Other packages of work were awarded to contractors including Arcadis (the maintenance shed, office building and civil engineering works), NG Bailey (mechanical and electrical design), and Alan Griffiths (depot building construction and other elements). 

On joining the project, Amey Consulting took a standard engineering management approach to the OLE, E&P, telecoms, track and signalling designs. Each discipline was assigned a lead, known as the CRE (contractor’s responsible engineer), responsible for ensuring all relevant policies and processes were followed and liaising with other disciplines. The process was overseen by the CEM (contractor’s engineering manager), a multidisciplinary role responsible for the overall engineering co-ordination of the design and construction.

However, it was clear that the project was not proceeding as smoothly as it could have been. Faced with the need to fit a lot of infrastructure into a tightly constrained site, close collaboration between disciplines was essential.
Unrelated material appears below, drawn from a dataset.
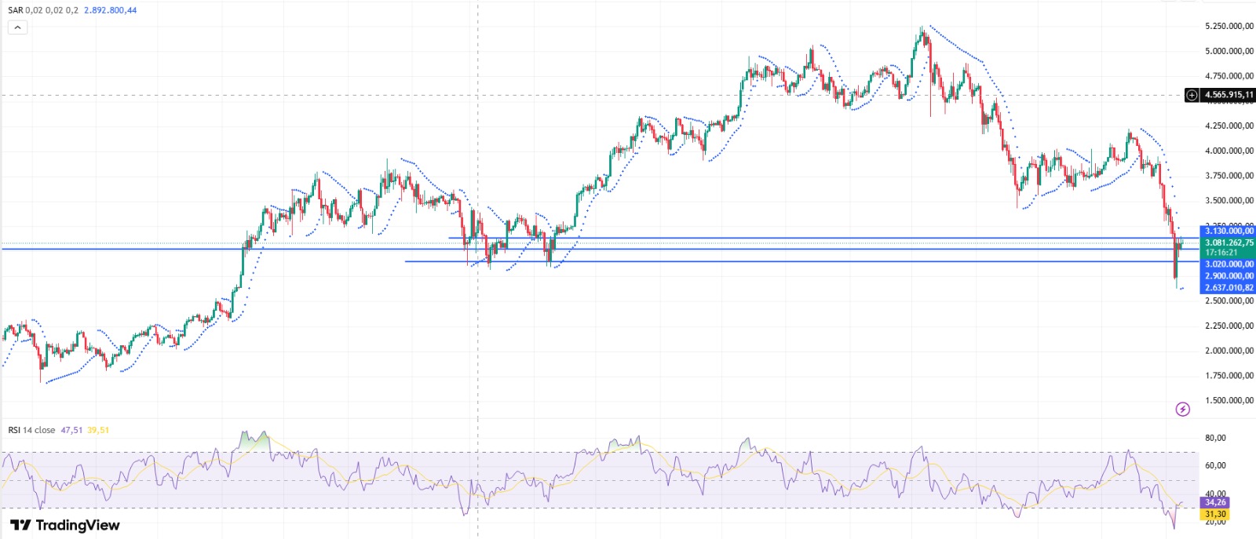Viewport: 1256px width, 539px height.
Task: Click the purple RSI value tag 34,26
Action: (x=1215, y=502)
However, the different teams were struggling to integrate their designs, partly due to the variety of CAD platforms and modelling tools in play, partly because of continually changing operational requirements.

To help pull things together and restore clarity, Amey Consulting enforced a structured design management process based on a combined engineering model known as the PIM (project integrated model). This provided an all-important ‘single source of truth’, allowing all the teams to see the designs as they developed, with each discipline’s information included on different layers of the model. A clash detection system based on Bentley Systems’ Navigator was put in place.

Amey's integration manager organised two-weekly interdisciplinary design checks (IDCs) to review and update the PIM and share work in progress. Regular workshops and integration meetings provided an opportunity for discussions with the client and stakeholders to clarify project objectives and ensure requirements were being met. Bentley’s ComplyPro software was used to share information relating to risks, hazards and compliance, facilitating sign-off by the various responsible engineers.

Amey's value engineering process helped to solve problems and improve designs. For example, in collaboration with Arcadis and NG Bailey, the track in the northern part of the depot was repositioned to provide greater clearance for trains entering and exiting the maintenance shed. When a potential hazard from snapped live wires in the OLE was identified, the engineers enclosed the cables in a rigid cage above the trains.

As a result, AIP (approved in principle) designs were produced on schedule, and the project moved successfully to the next stage.